- _Problem details_
Please reproduce the records below exactly, omitting any pictures they contain.

Collected data:
_ _ _ _

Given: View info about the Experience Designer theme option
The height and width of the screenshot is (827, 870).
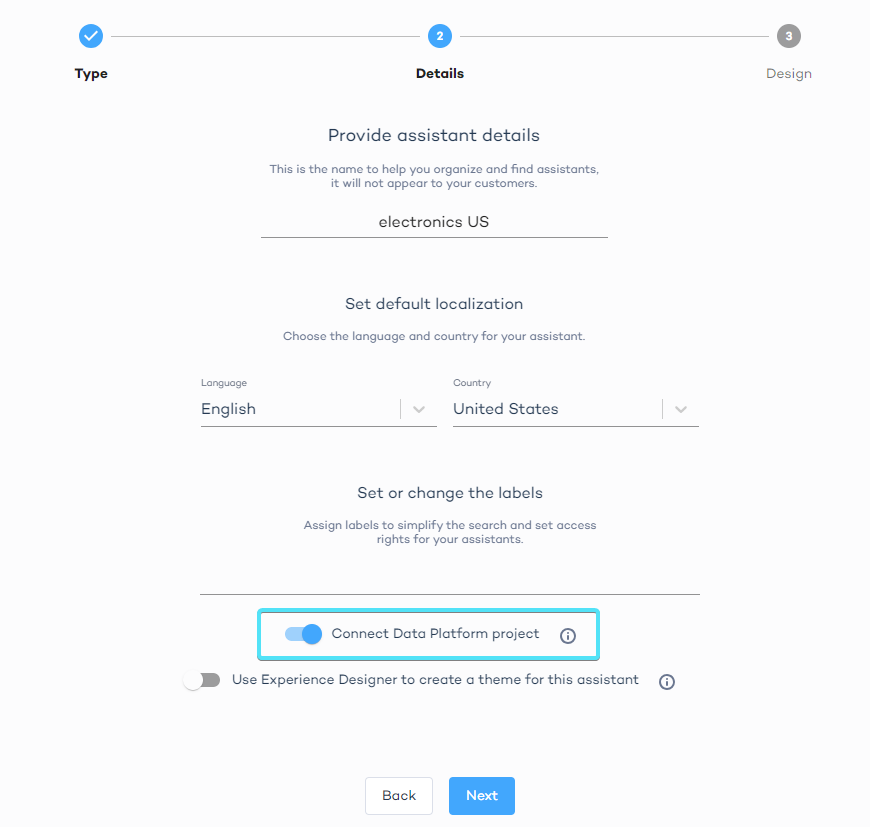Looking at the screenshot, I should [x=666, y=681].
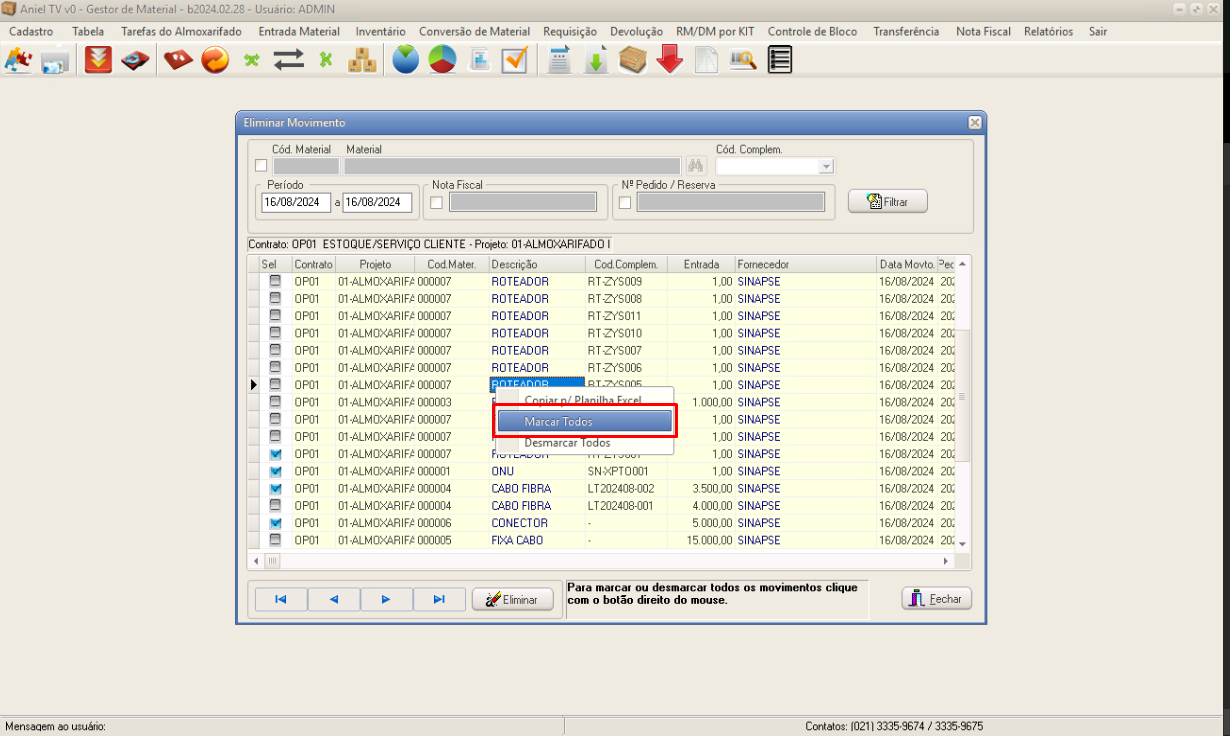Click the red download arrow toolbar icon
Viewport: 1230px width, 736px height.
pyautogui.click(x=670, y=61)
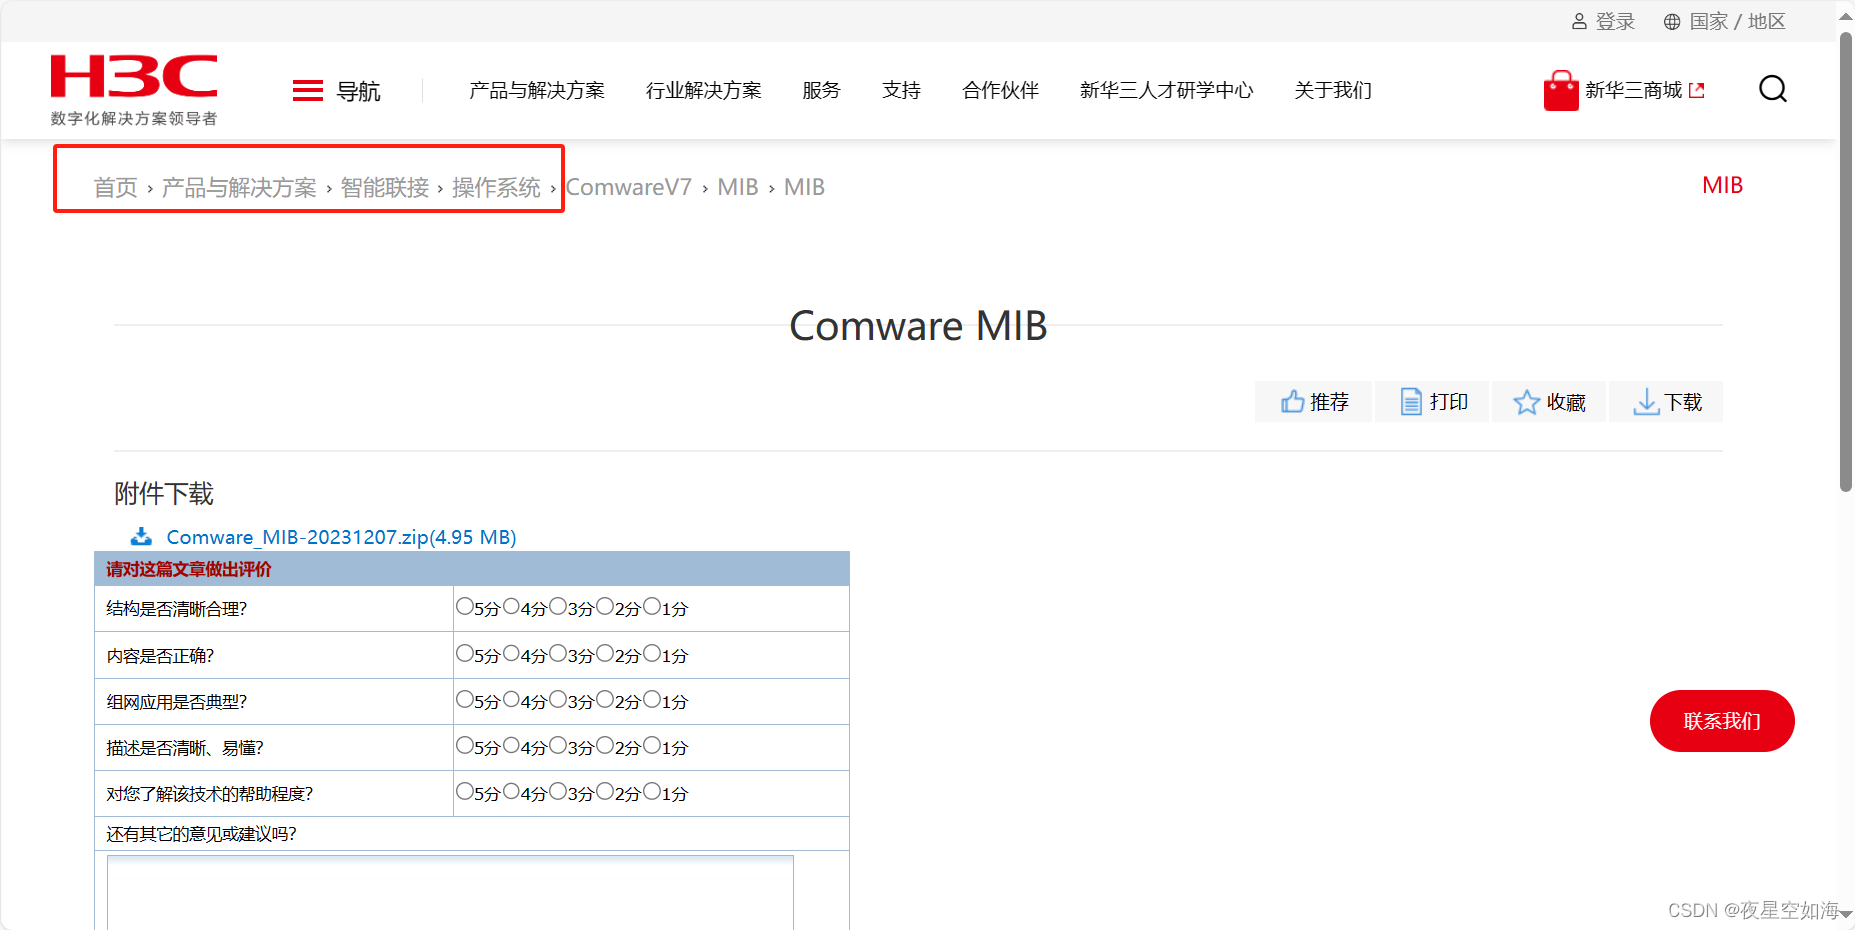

_ _ _ _

- _Result of this exercise_
Given: View info about the Experience Designer theme option
The height and width of the screenshot is (827, 870).
Looking at the screenshot, I should [x=666, y=681].
Click the red download arrow toolbar icon
Viewport: 1230px width, 736px height.
pyautogui.click(x=670, y=61)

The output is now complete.